Now, in old Google News, the bias created by any particular news organization is somewhat balanced by presenting a huge variety of news organizations. Google’s new experiment does not have this great source variety. Thus, the bias from the content producer is carried on by the tool maker. Here is a sample of NYT bias alleged by editors of Wikipedia – whether or not you agree with this particular bit, it goes to show that there’s at least grounds for discussion when Google decides to go with a limited set of sources only:
In the build up to the 2003 war the New York Times published a number of stories claiming to prove that Iraq possessed WMD. One story in particular, written by Judith Miller helped persuade the American public that Iraq had WMD: in September 2002 she wrote about an intercepted shipment of aluminum tubes which the NYT said were to be used to develop nuclear material. It is now clear that they could not be used for that purpose. The story was followed up with television appearances by Colin Powell, Donald Rumsfeld and Condoleezza Rice all pointing to the story as part of the basis for taking military action against Iraq. Miller’s sources were introduced to her by Ahmed Chalabi, an Iraqi exile favorable to a U.S. invasion of Iraq. Miller is also listed as a speaker for The Middle East Forum, an organization which openly declared support for an invasion.
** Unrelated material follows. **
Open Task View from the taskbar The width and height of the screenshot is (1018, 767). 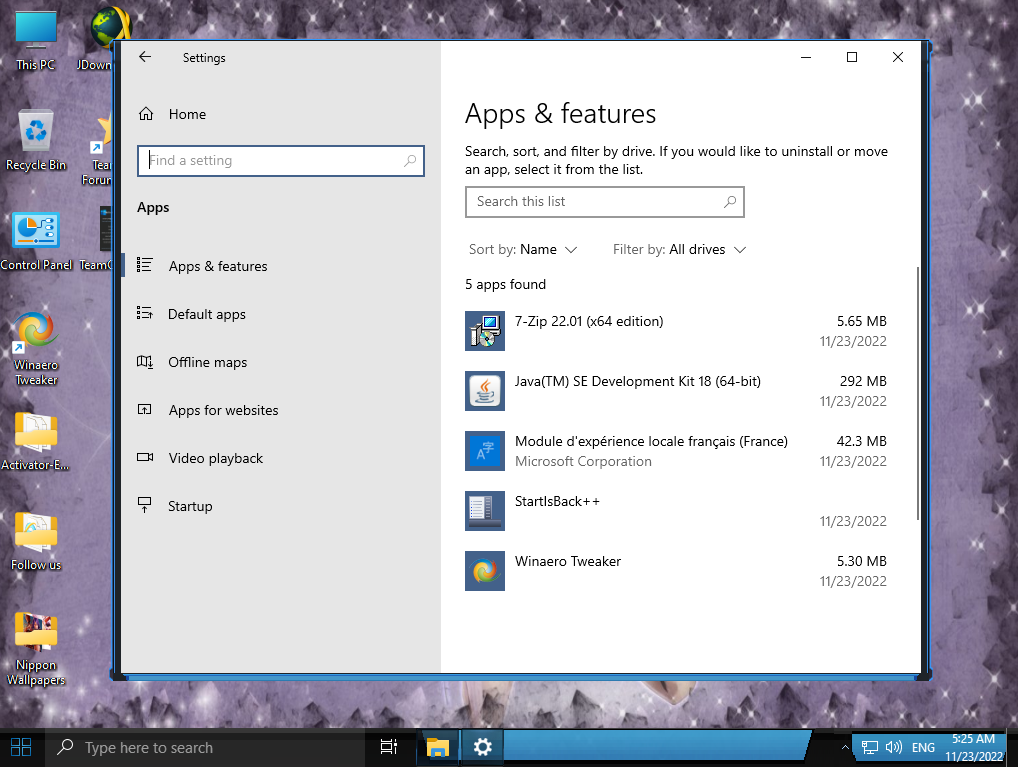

From another angle, propaganda and power structures critic Noam Chomsky in an interview once stated:
[T]he elite media are sort of the agenda-setting media. That means The New York Times, The Washington Post, the major television channels, and so on. They set the general framework. Local media more or less adapt to their structure.
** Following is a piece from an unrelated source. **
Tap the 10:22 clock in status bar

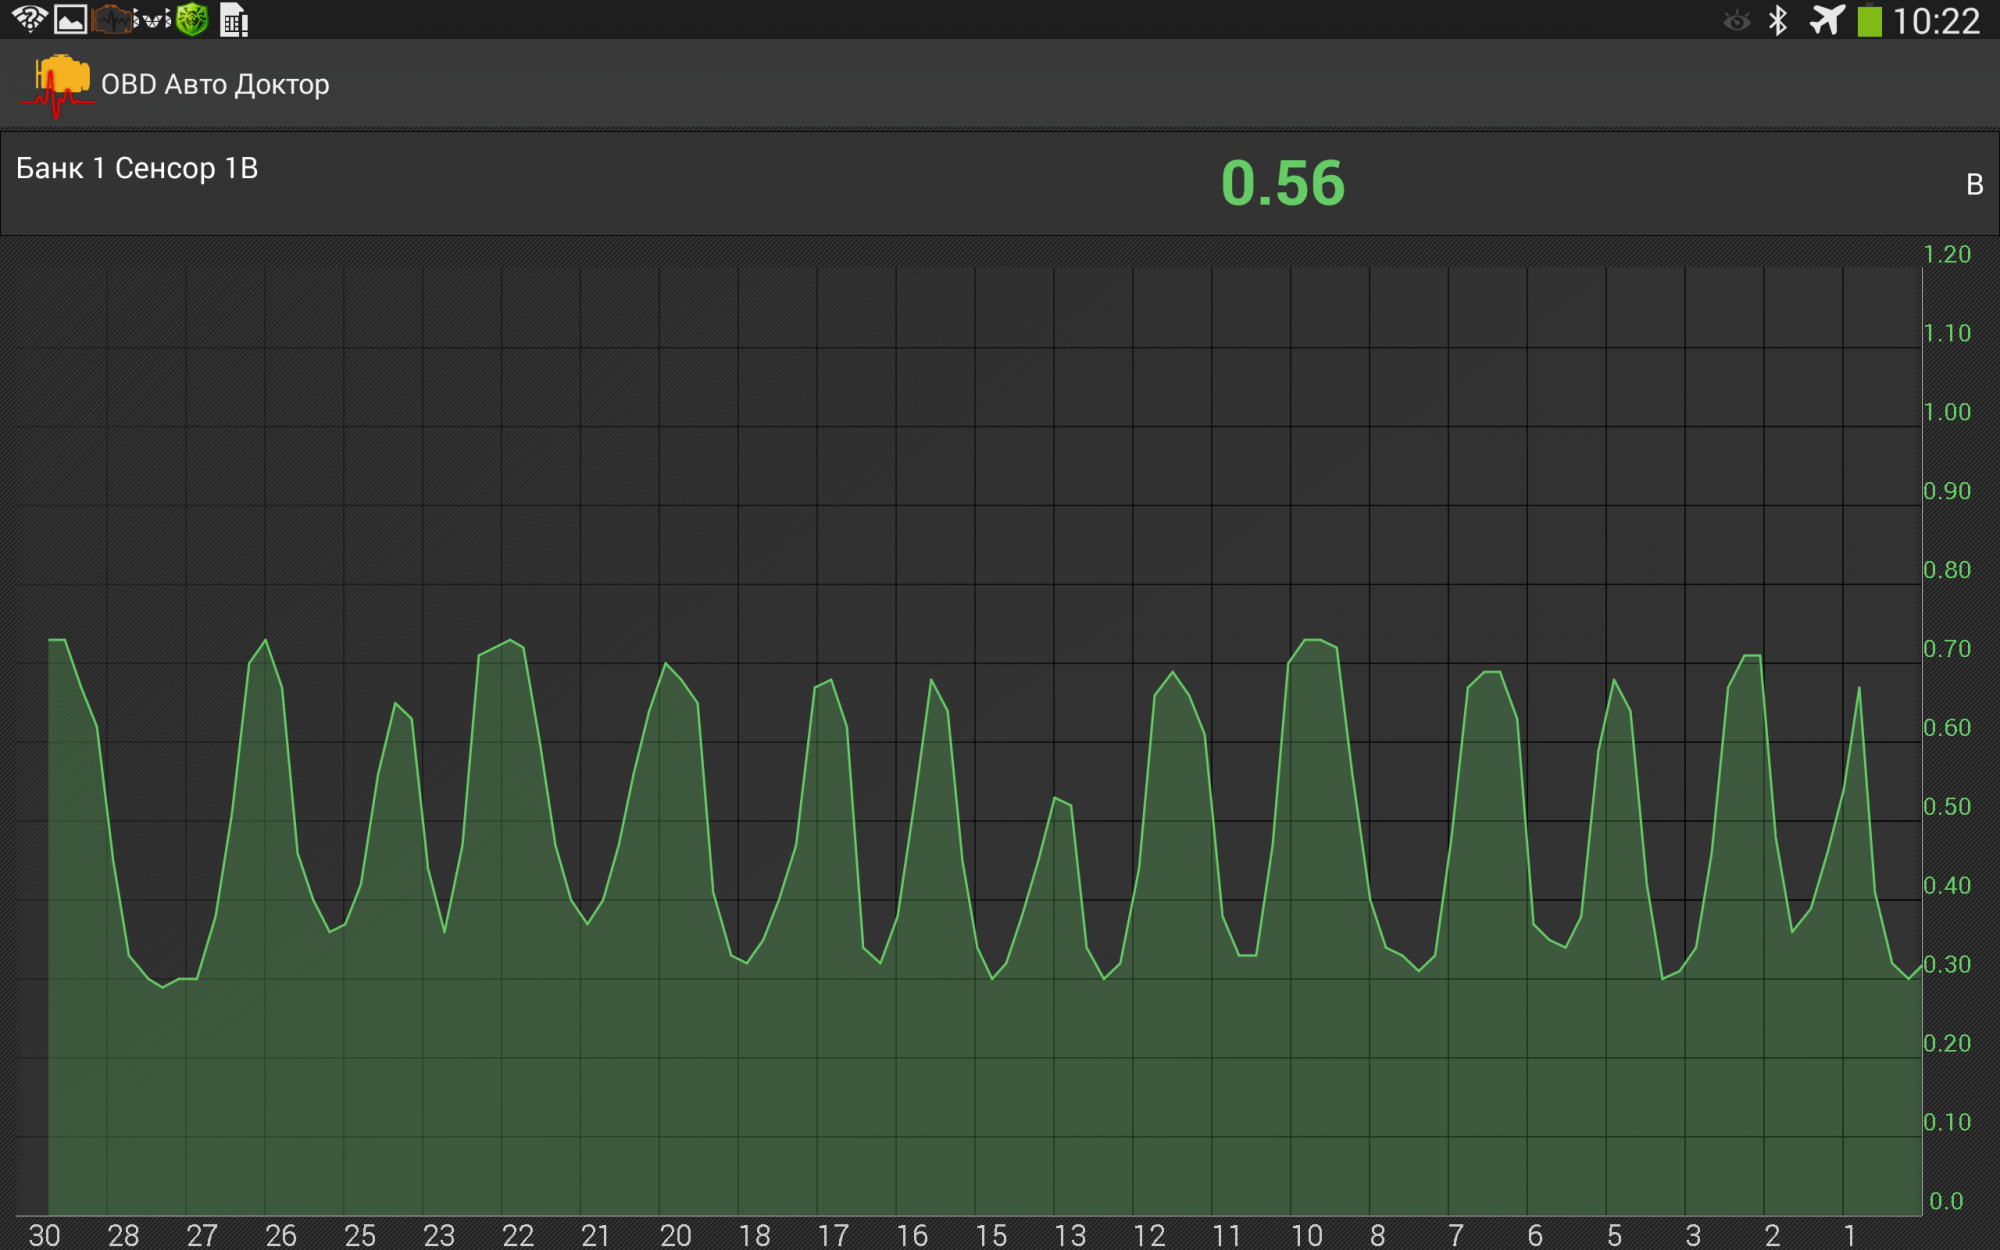pyautogui.click(x=1936, y=21)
And they do this in all sorts of ways: by selection of topics, by distribution of concerns, by emphasis and framing of issues, by filtering of information, by bounding of debate within certain limits. They determine, they select, they shape, they control, they restrict – in order to serve the interests of dominant, elite groups in the society.
The New York Times is certainly the most important newspaper in the United States, and one could argue the most important newspaper in the world. The New York Times plays an enormous role in shaping the perception of the current world on the part of the politically active, educated classes. Also The New York Times has a special role, and I believe its editors probably feel that they bear a heavy burden, in the sense that The New York Times creates history.
That is, history is what appears in The New York Times archives; the place where people will go to find out what happened is The New York Times. Therefore it’s extremely important if history is going to be shaped in an appropriate way, that certain things appear, certain things not appear, certain questions be asked, other questions be ignored, and that issues be framed in a particular fashion. Now in whose interests is history being so shaped? Well, I think that’s not very difficult to answer.
And again, I don’t think it’s important whether we agree with this personal particular view... we just need to realize that these are the types of issues that come up when there’s a limited source set. Google as a content-agnostic “mere toolmaker” needs to answer less questions on editorial guidelines – favoring one news source over another, however, is in itself an editorial decision. Thus we will need to ask new questions aimed at Google, too, like the following: How would a “living story” present the build up to another war?